» **Problem statement**
In the listing below, every line with the word "field" needs to be copied.
━━━━━ The data ━━━━━
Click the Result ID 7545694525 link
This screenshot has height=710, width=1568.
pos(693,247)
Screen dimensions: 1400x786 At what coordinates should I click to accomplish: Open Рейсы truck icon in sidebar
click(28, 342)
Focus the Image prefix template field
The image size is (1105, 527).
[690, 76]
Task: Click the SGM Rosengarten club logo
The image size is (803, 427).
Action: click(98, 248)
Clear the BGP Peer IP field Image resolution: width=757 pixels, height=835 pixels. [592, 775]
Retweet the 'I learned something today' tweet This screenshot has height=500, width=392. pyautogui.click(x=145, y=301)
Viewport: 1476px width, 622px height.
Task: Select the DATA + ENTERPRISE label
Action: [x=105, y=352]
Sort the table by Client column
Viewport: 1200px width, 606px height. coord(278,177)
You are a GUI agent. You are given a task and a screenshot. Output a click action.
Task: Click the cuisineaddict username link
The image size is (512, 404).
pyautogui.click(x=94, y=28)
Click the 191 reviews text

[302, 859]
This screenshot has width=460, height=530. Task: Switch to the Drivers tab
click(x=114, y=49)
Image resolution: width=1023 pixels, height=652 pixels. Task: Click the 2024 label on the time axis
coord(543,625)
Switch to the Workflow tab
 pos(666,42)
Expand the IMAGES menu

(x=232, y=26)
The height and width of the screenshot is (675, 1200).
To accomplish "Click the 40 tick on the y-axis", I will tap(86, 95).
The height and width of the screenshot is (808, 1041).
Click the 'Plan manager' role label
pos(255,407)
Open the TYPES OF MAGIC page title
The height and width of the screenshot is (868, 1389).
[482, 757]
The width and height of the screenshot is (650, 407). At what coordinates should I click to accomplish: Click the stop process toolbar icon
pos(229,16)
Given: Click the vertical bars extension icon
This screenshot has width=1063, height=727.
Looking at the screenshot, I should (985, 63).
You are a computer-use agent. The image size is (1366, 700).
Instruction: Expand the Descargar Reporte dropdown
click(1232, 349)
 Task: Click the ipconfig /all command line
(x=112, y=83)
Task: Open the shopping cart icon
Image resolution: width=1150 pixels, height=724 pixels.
━━━━━
» **Exercise response**
Focus the Image prefix template field
Clear the BGP Peer IP field Image resolution: width=757 pixels, height=835 pixels. [592, 775]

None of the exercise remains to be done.